**Stored data**

* * *

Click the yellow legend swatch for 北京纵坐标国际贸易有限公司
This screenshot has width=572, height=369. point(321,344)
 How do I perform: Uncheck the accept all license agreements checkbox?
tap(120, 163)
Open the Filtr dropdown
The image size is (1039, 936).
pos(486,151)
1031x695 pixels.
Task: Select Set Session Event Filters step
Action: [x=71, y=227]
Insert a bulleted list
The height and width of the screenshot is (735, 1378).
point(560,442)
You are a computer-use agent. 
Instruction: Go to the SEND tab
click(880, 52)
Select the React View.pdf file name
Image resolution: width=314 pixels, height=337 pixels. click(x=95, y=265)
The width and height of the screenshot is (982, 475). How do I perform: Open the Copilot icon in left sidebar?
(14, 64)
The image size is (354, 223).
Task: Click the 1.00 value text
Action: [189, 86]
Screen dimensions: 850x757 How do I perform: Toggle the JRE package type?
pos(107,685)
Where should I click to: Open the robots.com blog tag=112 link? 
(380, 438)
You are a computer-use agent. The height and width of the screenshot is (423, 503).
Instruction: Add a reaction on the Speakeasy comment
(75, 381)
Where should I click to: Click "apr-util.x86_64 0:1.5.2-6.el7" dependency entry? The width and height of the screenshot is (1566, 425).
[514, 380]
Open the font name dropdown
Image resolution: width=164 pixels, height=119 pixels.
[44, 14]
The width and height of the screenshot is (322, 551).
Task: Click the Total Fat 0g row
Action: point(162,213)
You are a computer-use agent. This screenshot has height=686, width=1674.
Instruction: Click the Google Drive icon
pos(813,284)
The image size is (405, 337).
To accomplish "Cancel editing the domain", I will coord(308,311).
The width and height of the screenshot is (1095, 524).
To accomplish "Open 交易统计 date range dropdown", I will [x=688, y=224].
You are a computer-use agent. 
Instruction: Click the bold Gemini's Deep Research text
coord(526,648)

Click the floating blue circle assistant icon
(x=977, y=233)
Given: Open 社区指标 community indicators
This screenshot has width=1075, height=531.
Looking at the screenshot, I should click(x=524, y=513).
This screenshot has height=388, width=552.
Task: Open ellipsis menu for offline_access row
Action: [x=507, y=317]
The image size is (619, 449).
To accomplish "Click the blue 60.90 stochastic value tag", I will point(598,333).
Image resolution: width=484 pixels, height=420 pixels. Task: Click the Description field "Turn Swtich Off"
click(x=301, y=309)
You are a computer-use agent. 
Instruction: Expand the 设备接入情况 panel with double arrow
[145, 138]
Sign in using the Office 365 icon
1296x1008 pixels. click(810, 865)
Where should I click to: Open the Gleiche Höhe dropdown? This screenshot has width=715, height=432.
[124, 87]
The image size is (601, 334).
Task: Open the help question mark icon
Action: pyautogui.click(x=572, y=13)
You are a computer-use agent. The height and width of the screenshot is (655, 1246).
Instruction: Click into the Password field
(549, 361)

* * *

**What is asked**
Convert the part of the records that opens with the line containing "is (655, 1246)." and closes at the end of the records into a two-column CSV with the headers input_text and answer. Give one row per record, with each field quoted and line breaks replaced by spaces.

**Expected answer**
input_text,answer
"You are a computer-use agent. The height and width of the screenshot is (655, 1246). Instruction: Click into the Password field","(549, 361)"